Ziel 1: Filtere aus den Zeilen unten alle heraus, in denen die Zeichenfolge "agent" vorkommt, und übernimm sie unverändert. Groß- und Kleinschreibung zählt.

01.10.2022

10/2022 Starkregen und Sturzfluten in der Planung

Klimaschutz

Bild: Ingenieurbüro Reinhard Beck/Stadt Kempten

"Die Folgen des Klimawandels stellen uns vor große Herausforderungen – angefangen bei den immer häufigeren Starkregenereignissen bis hin zum Thema Wassersicherheit."

Thorsten Glauber, bayerischer Umweltminister auf dem 7. KLIWA-Symposium am 14./15.09.2022

Die Klimawirkungs- und Risikoanalyse für Deutschland 2021 zeigt: Starkregen und Sturzfluten sind zentrale Herausforderungen bei der Anpassung an den Klimawandel. Vielen Städten und Gemeinden fehlen derzeit noch Grundlagen und Daten, um Risiken richtig einschätzen zu können und eine gezielte Vorsorge zu betreiben. Auch mangelt es an Bewusstsein für die ernstzunehmenden Gefahren und das hohe Schadenspotenzial. Extreme Starkregenereignisse und Sturzfluten können überall auftreten, auch fernab von Gewässern oder bisher bekannten Hochwassersituationen. Die gestiegenen Temperaturen lassen vor allem konvektive Starkregen häufiger werden, die sehr kleinräumig auftreten und nahezu ortsfest abregnen können. Nicht selten fällt in wenigen Stunden mehr Wasser auf den Quadratmeter als sonst im ganzen Kalendermonat.

Dateneinträge:
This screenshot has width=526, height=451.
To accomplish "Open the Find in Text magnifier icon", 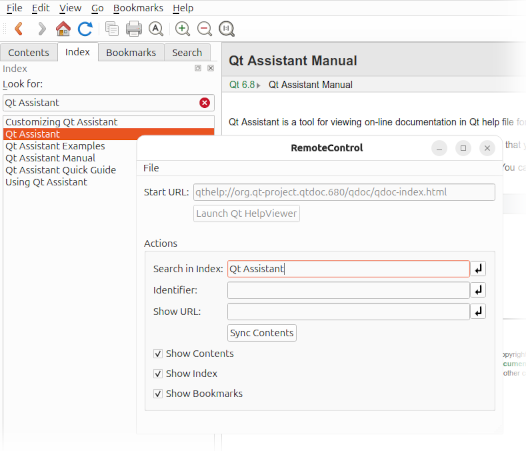I will coord(156,29).
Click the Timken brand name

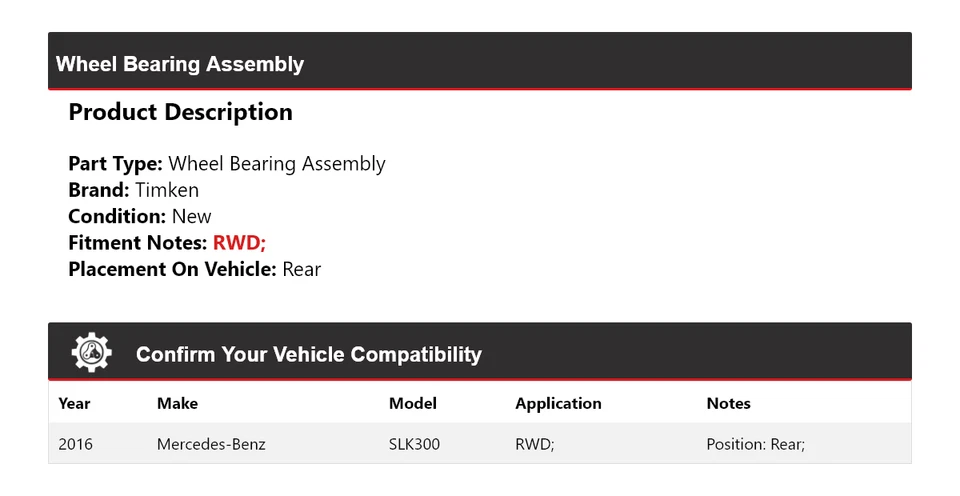pyautogui.click(x=167, y=190)
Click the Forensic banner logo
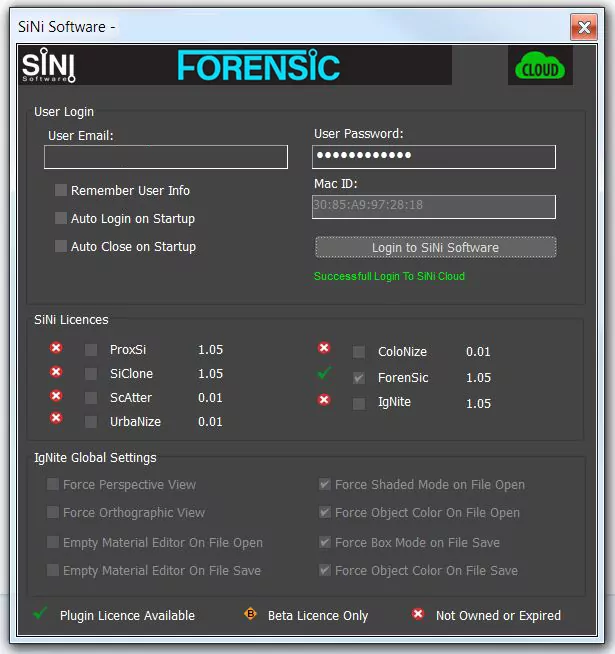The width and height of the screenshot is (615, 654). (x=259, y=66)
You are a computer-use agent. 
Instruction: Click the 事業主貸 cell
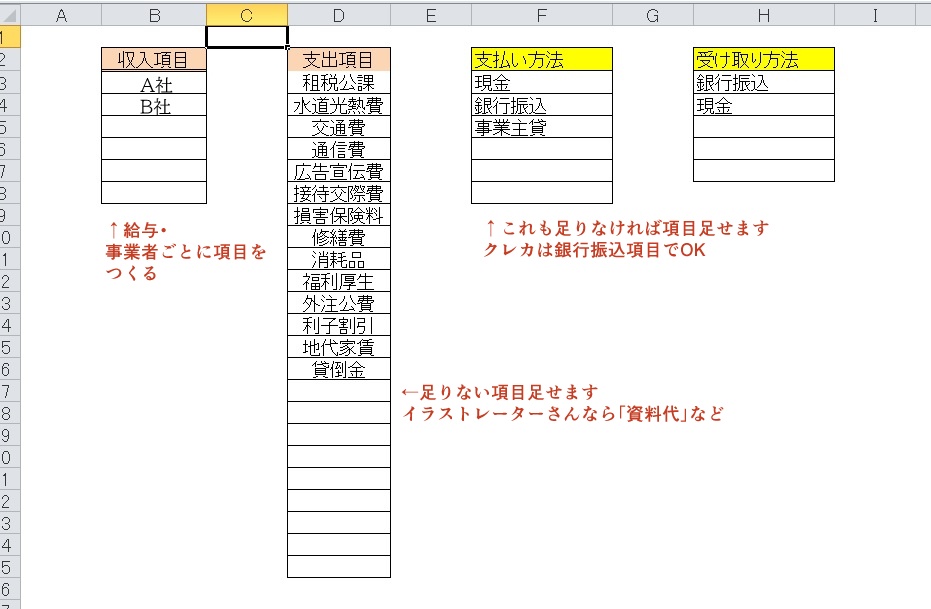(x=541, y=127)
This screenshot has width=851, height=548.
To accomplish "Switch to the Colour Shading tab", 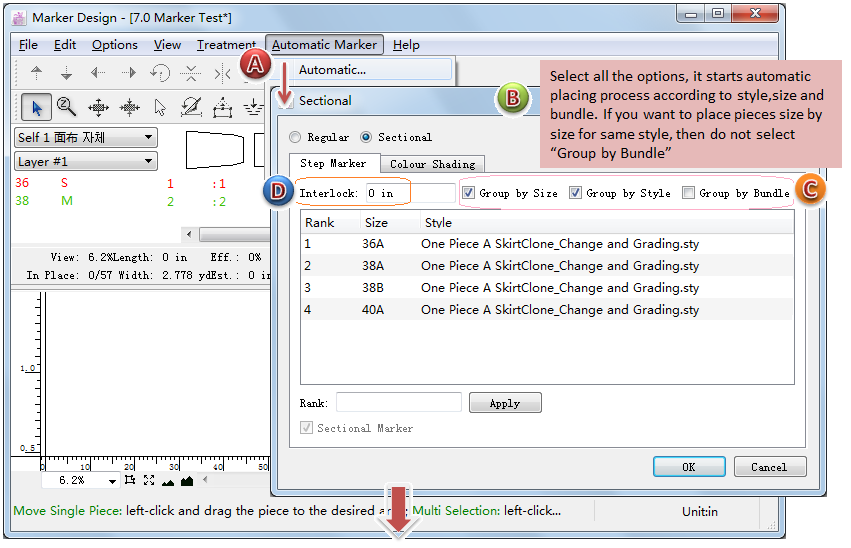I will (432, 164).
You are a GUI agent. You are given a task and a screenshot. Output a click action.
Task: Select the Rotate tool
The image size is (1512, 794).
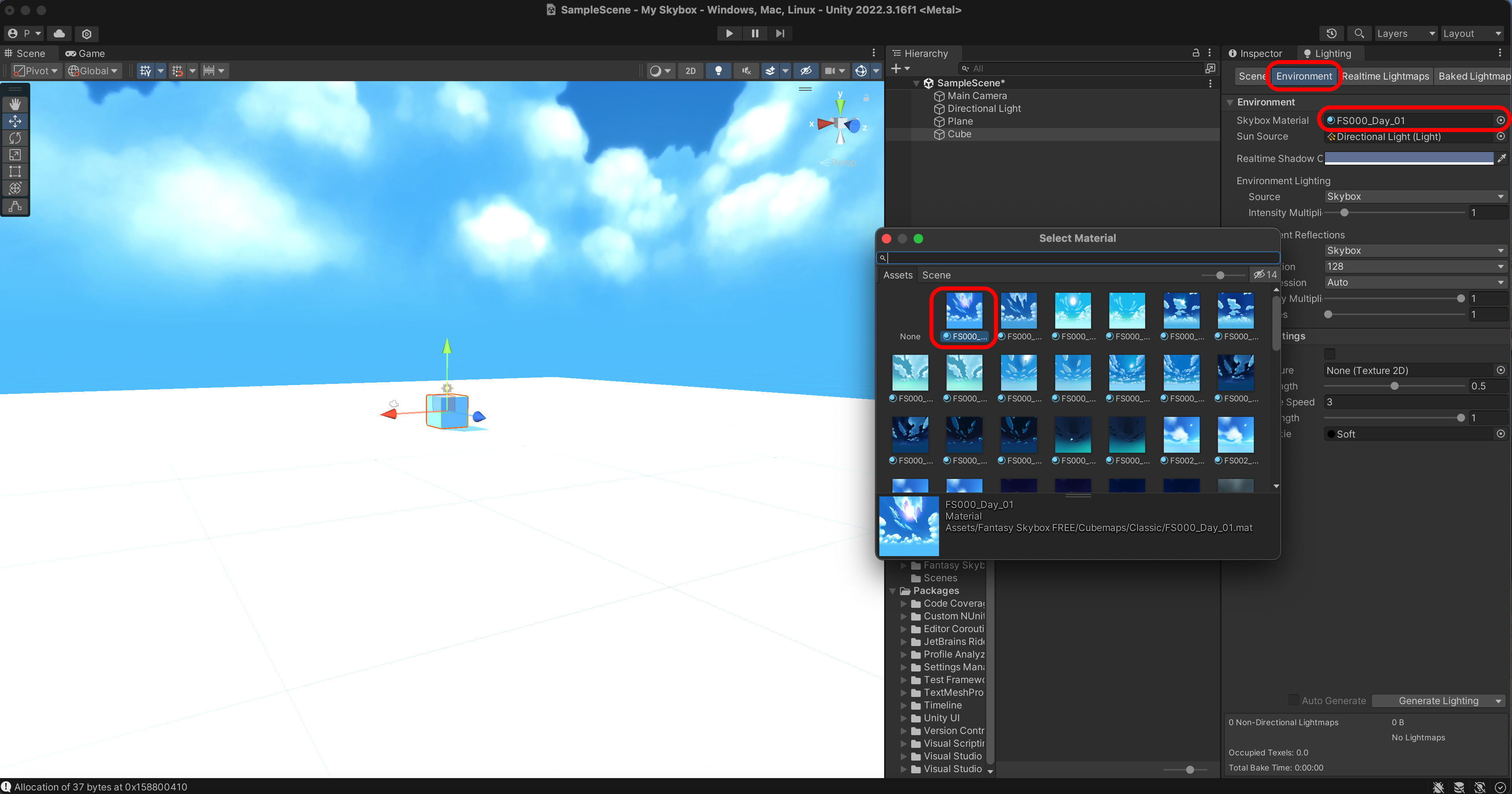click(x=15, y=138)
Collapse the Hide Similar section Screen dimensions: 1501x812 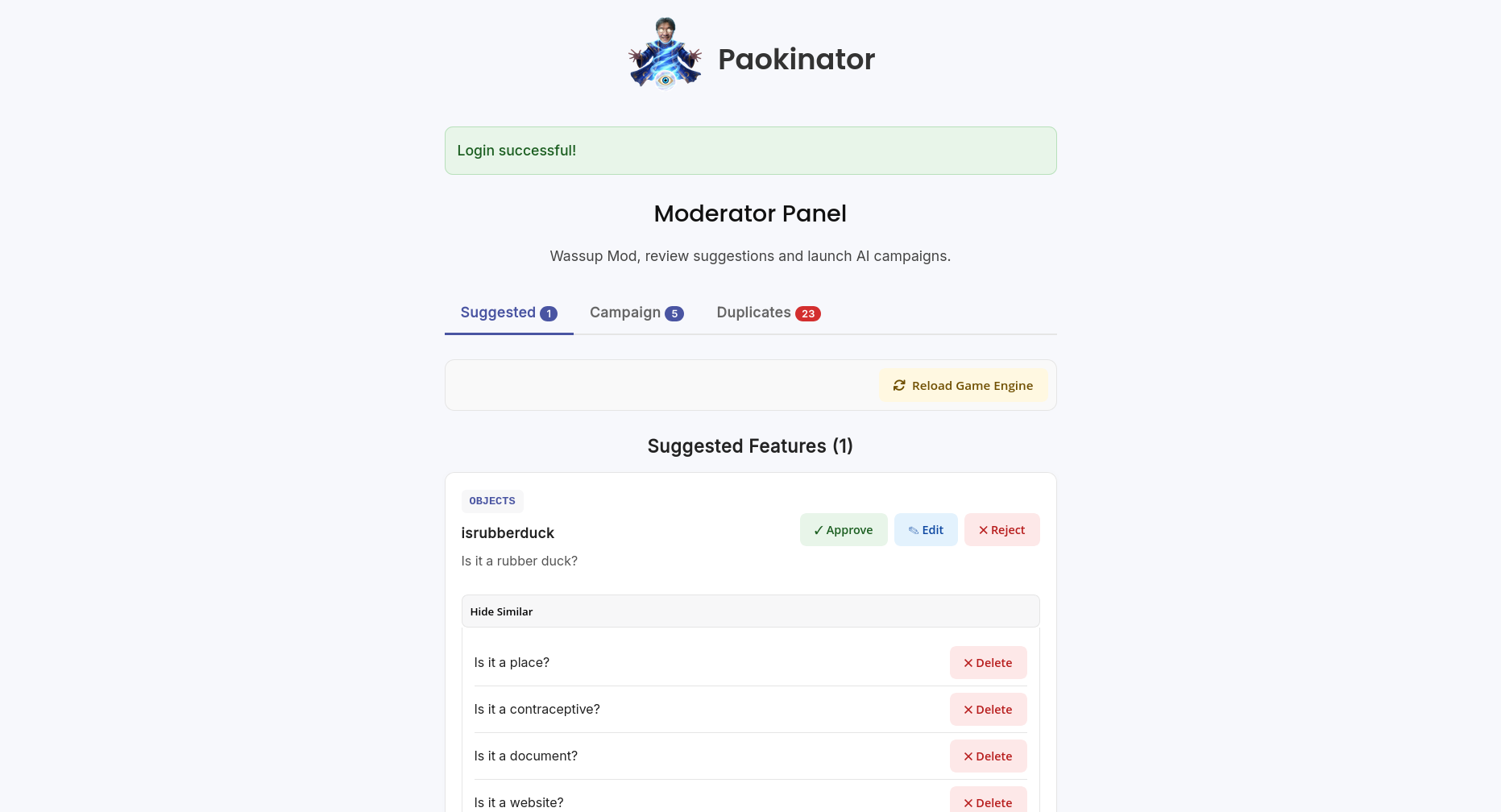pyautogui.click(x=501, y=611)
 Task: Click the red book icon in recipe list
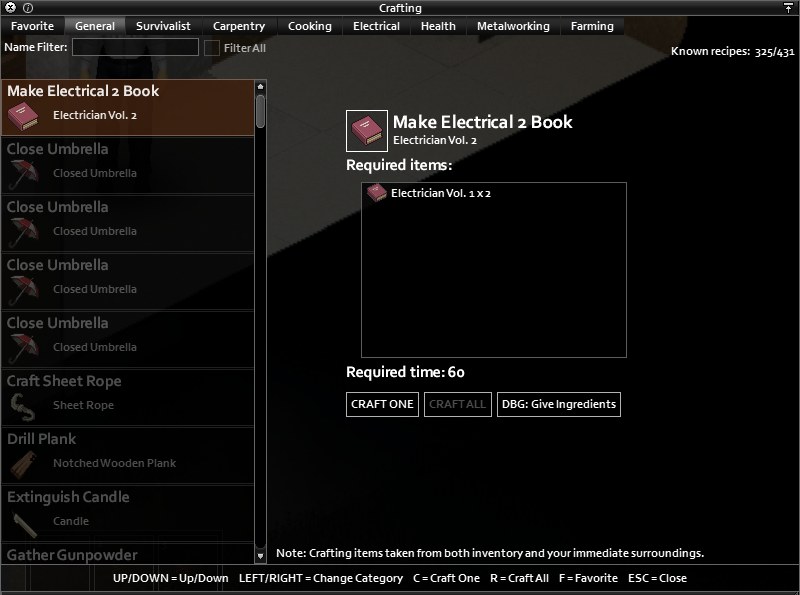pos(23,116)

Ziel 2:
Beantworte diese Fragen zum Textauszug oben:
(a) Welche Analyse zeigt, dass Starkregen und Sturzfluten zentrale Herausforderungen bei der Anpassung an den Klimawandel sind?
(b) Auf welcher Veranstaltung und an welchen Tagen äußerte sich Thorsten Glauber?
(c) Welche Art von Starkregen wird durch die gestiegenen Temperaturen vor allem häufiger?

Erwartete Ausgabe 1:
You are a computer-use agent. 
You are a GUI agent. You are given a task and a screenshot. Output a click action.

Erwartete Ausgabe 2:
(a) Die Klimawirkungs- und Risikoanalyse für Deutschland 2021.
(b) Auf dem 7. KLIWA-Symposium am 14./15.09.2022.
(c) Konvektive Starkregen.